Enquanto o povo, antes aguerrido, temos em Juvenal, passou a ser controlado pela política do 'panem et circenses'. Desde as vésperas da conquista de Cartago, pugnavam os plebeus - a gente comum - por um parte mais significativa no 'butim' ou saque que os romanos levavam aos povos vizinhos. Assim, no ano 123, sob Caio Graco, obtiveram a suprema igualdade e a redução do preço do trigo. E desde 59 pela lei Clódia, passam a ser alimentados pelo Estado, com a distribuição de rações de trigo. Desde então o Senado se sente completamente seguro. Pois o povo se acalma por completo, e abandona a arena da política.

Garantidos alguns diretos básicos e o alimento quotidiano acomodou-se a plebe.

Desde então puderam os líderes militares mais espertos, com a ajuda de suas tropas, exercer o poder sem quaisquer objeções.

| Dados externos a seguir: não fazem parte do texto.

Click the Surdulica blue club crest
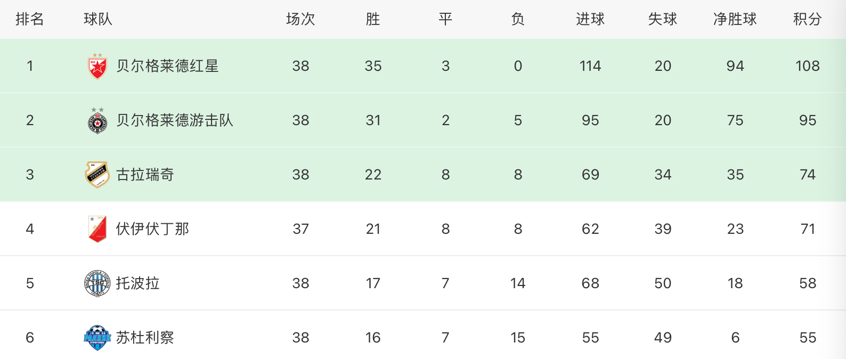846x359 pixels. tap(97, 338)
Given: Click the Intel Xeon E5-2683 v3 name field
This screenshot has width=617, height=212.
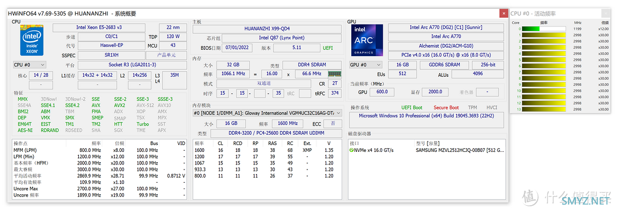Looking at the screenshot, I should (x=99, y=28).
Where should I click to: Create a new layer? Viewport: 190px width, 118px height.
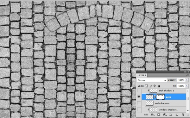pyautogui.click(x=177, y=115)
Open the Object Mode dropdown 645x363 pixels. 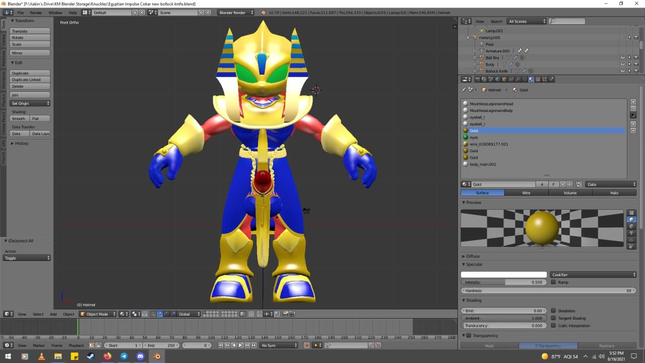pyautogui.click(x=98, y=314)
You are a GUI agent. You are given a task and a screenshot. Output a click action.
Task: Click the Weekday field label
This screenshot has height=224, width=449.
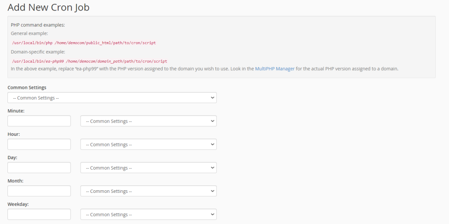(x=18, y=204)
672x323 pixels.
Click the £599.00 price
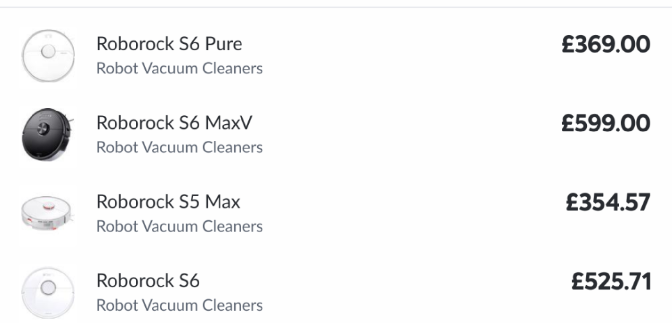[606, 123]
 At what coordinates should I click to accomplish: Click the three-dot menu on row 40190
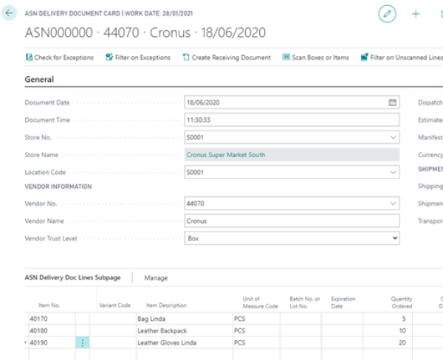(82, 343)

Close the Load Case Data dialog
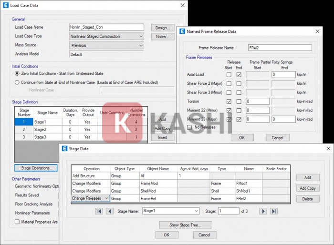[182, 5]
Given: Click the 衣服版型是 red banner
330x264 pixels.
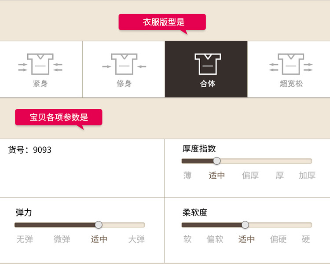Looking at the screenshot, I should (162, 22).
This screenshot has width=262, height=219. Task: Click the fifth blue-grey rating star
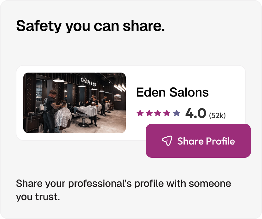click(177, 113)
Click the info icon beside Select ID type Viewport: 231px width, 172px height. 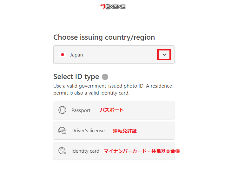(x=105, y=77)
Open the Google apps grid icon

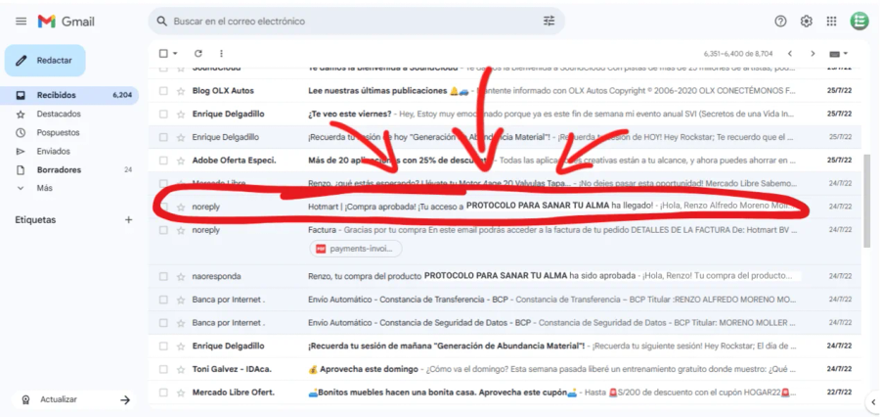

Augusto foi um homem esperto, que soube colher os frutos semeados por seu tio, e em comunhão com a elite militar, completar as ansiadas conquistas e exercer um poder discreto. Foi o homem de seu tempo. Pois o declínio da República, iniciado por Mário e Sila, antecipou o caos que haveria de ser o século III d C, o qual teria antecipado o fim do Império. Prolongando-se indefinidamente o conflito entre os generais pelo comando supremo do Império. Os próprios militares do tempo de Augusto devem ter dado conta disto. No entanto nem o povo nem o senado estavam dispostos a lutar pelas antigas liberdades. Como as barrigas e os cofres estavam cheios tudo quanto eles queriam era paz e sossego ou estabilidade para gozar a vida. E como ninguém mais estivesse disposto a combater, os militares, juntamente com Augusto puderam assumir o poder, mantendo, ao menos em princípio as aparências.

A República havia declinado, indubitavelmente, mas não o poder romano. Pois por duzentos anos manteve-se o Império e até conquistou, em que pese a derrota de Teutberga, sob Varus. Ao menos até Cômodo, foi o Império um período de estabilidade e assim de recuperação, após o ocaso vergonhoso da República. Claro que não podemos compara-lo com os tempos dos Mânlios, dos Camilos ou dos Cipiões... No entanto após Mario, Cina, Sila, César, Crasso, Pompeu, Brutus e Cássio foi ele um refrigério.